Usage: beep train [OPTIONS]

  Train a machine learning model using all available data and save it to file.

Options:
  -o, --output-filename FILE      Filename (json) to write the BEEP linear
                                  model object to when training is finished.
  -fm, --feature-matrix-file FILE
                                  Featurization matrix serialized to file,
                                  containing features (X) for learning.
                                  Featurization matrices can be generated by
                                  the beep featurize command.  [required]
  -tm, --target-matrix-file FILE  Featurization matrix serialized to file,
                                  containing targets (one y or more) for
                                  learning. Featurization matrices can be
                                  generated by the beep featurize command.
                                  [required]
  -t, --targets TEXT              Target columns to as from target matrix
                                  file. Must all be present in the target
                                  matrix file. If more than 1 is specified
                                  (e.g., -t 'col1' -t 'col2'), multitask
                                  regression will be performed. Column names
                                  will be '<Feature Name>::<Featurizer Class
                                  Name>' if --homogenize-features is set.
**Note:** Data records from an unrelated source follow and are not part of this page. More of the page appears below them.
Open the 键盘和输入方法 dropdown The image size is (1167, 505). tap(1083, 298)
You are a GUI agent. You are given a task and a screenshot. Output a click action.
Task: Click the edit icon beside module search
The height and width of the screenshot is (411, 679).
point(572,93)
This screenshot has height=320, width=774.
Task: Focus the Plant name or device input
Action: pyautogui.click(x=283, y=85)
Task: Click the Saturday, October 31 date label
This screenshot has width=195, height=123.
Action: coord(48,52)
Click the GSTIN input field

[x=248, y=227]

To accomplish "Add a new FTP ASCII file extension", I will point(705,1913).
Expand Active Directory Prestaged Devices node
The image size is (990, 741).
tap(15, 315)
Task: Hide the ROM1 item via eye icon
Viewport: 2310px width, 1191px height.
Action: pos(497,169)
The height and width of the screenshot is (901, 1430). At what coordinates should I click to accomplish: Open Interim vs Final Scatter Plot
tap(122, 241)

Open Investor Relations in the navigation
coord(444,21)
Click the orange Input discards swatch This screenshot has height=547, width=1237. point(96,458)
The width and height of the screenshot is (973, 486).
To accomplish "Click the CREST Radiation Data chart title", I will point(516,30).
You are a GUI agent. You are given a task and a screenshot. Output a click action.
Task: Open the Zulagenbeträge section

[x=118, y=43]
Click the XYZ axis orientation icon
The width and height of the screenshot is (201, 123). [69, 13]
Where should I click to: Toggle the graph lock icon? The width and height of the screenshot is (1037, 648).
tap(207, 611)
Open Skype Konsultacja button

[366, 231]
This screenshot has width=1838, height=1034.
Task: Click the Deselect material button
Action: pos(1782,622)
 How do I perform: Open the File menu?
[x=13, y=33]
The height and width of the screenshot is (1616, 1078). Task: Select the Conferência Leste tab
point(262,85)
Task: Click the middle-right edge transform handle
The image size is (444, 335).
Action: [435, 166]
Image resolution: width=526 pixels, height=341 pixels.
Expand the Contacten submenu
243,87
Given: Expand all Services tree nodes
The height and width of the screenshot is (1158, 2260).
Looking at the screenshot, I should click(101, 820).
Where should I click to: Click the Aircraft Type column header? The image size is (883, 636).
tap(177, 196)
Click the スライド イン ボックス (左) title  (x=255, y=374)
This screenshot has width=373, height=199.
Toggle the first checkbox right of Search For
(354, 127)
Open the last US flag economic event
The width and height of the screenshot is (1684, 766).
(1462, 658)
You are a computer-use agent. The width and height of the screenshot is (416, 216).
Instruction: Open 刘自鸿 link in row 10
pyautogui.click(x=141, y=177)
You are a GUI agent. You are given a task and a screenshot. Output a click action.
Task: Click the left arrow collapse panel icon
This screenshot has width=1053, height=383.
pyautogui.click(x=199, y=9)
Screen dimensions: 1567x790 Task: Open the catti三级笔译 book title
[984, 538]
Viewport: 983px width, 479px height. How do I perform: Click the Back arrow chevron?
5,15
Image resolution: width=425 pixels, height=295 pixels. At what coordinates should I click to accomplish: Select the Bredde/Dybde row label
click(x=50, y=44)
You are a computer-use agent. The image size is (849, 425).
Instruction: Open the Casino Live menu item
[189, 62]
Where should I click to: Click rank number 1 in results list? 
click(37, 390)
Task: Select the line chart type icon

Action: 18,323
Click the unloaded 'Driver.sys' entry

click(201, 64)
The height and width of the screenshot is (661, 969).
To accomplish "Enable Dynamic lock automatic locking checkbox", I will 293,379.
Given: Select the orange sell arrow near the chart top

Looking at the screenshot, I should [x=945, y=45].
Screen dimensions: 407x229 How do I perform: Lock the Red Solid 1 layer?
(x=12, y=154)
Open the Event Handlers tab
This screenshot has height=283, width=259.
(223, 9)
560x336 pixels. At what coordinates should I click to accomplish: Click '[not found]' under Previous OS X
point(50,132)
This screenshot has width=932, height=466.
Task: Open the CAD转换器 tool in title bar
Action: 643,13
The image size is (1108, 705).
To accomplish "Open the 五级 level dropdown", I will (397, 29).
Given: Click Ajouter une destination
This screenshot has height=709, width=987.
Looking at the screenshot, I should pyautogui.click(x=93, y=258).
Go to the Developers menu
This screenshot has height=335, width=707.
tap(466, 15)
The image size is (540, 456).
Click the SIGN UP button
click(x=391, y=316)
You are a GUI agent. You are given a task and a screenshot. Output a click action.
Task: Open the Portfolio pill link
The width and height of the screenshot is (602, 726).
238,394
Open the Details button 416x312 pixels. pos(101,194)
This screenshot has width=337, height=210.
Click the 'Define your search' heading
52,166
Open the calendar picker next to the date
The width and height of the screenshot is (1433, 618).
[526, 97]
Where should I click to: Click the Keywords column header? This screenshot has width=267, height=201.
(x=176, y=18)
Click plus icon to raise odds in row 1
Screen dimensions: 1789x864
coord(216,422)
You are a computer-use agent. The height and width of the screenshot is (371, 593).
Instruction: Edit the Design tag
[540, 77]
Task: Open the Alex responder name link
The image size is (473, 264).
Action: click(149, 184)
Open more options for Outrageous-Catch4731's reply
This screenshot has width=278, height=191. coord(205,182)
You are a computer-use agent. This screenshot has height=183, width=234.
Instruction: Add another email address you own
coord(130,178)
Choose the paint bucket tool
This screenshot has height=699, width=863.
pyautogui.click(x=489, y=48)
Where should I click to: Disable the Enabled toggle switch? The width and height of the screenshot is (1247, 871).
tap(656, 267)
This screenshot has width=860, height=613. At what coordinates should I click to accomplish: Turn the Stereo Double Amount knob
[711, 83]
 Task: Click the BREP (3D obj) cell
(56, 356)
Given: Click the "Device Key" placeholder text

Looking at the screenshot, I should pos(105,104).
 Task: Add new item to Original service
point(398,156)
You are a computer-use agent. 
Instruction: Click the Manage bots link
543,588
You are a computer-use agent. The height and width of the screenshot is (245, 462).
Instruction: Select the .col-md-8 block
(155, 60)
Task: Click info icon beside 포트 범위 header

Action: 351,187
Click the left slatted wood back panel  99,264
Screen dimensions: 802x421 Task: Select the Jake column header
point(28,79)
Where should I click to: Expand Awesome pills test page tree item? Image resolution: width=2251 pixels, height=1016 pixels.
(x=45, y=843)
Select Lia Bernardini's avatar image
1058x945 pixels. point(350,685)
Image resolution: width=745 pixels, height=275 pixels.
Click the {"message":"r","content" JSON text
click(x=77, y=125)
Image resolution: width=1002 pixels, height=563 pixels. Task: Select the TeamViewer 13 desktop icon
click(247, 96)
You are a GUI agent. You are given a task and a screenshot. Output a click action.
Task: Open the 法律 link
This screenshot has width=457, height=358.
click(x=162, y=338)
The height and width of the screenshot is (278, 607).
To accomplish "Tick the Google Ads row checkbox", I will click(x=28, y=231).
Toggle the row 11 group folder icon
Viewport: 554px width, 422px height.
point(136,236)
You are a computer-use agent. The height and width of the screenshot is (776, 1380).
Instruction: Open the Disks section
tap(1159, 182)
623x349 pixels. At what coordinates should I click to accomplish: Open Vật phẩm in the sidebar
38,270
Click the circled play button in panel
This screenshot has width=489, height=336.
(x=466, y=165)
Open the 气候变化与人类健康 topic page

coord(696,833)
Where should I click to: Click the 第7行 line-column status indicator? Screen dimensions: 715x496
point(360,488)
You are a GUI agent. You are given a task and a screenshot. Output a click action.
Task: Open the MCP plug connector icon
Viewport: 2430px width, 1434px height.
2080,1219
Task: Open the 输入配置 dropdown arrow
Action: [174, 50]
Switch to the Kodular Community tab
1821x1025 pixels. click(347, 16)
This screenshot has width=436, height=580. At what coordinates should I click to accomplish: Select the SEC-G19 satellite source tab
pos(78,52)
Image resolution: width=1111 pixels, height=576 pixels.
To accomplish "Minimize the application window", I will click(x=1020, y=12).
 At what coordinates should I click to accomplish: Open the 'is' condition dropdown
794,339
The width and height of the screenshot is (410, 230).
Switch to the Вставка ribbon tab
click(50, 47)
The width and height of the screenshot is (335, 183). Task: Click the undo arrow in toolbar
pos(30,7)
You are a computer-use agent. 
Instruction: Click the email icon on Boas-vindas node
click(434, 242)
If
                                  not, column names include long parameter
                                  hashes which must be included in this
                                  argument option.  [required]
  -m, --model-name TEXT           Name of the regularized linear model to use.
                                  Current selection includes ('elasticnet',
                                  'ridge', 'lasso').  [required]
  -s, --train-on-frac-and-score FLOAT
                                  Do hyperparameter tuning on part (a training
                                  fraction) of the dataset and use that fitted
                                  model to predict on a testing fraction of
                                  the dataset. Specify the training fraction
                                  as a float 0-1.
  -al, --alpha-lower FLOAT        Lower bound on the grid for the alpha
                                  hyperparameter  which will be explored
                                  during hyperparameter tuning. Must be
                                  specified with --alpha-upper and --n-alphas.
  -au, --alpha-upper FLOAT        Upper bound on the grid for the alpha
                                  hyperparameter  which will be explored
                                  during hyperparameter tuning. Must be
                                  specified with --alpha-lower and --n-alphas.
  -an, --n-alphas FLOAT           Number of linearly spaced alphas to explore
                                  during hyperparameter tuning. If not
                                  specified, sklearn defaults are used. Must
                                  be specified with --alpha-upper and --alpha-
                                  lower.
  --train-feature-nan-thresh FLOAT
                                  Threshold to keep a feature in the training
                                  dataset, in fraction of samples which must
                                  not be nan from 0-1. 0 = any feature having
                                  any nan is dropped, 1 = no features are
                                  dropped.
  --train-sample-nan-thresh FLOAT
                                  Threshold to keep a sample from the training
                                  data, in fraction of features which must not
                                  be nan from 0-1. 0 = any sample having any
                                  nan feature is dropped, 1 = no samples are
                                  dropped.
  --predict-sample-nan-thresh FLOAT
                                  Threshold to keep a sample from any
                                  prediction set, including those used
                                  internally, in fraction of features which
                                  must notbe nan.
  --drop-nan-training-targets     Drop samples containing any nan targets. If
                                  False and the targets matrix has nan
                                  targets, the command will fail.
  --impute-strategy TEXT          Type of imputation to use, 'median', 'mean',
                                  or 'none'.
  --kfold INTEGER                 Number of folds to use in k-fold
                                  hyperparameter tuning.
  --max-iter INTEGER              Number of iterations during training to fit
                                  linear parameters.
  --tol FLOAT                     Tolerance for optimization.
  --l1-ratios TEXT                Comma separated l1 ratios to try in
                                  hyperparameter optimization.For example,
                                  '0.1,0.5,0.7,0.9,0.95,1.0', and all values
                                  must be between 0-1.
  --homogenize-features BOOLEAN   Shorten feature names to only include the
                                  featurizer name and (very short) feature
                                  name. For example,
                                  'capacity_0.8::TrajectoryFastCharge', where
                                  features normally have names including their
                                  (long) parameter hashes. To use the literal
                                  feature names, specify False.
  --help                          Show this message and exit.

Specifying inputs

beep train requires two input files:

--feature-matrix-file/-fm

The path to a serialized feature matrix file, such as those generated with beep featurize . These will be the learning features for the model.

--target-matrix-file/-tm

The path to a serialized feature matrix file, such as those generated with beep featurize. These will be the learning targets for the model.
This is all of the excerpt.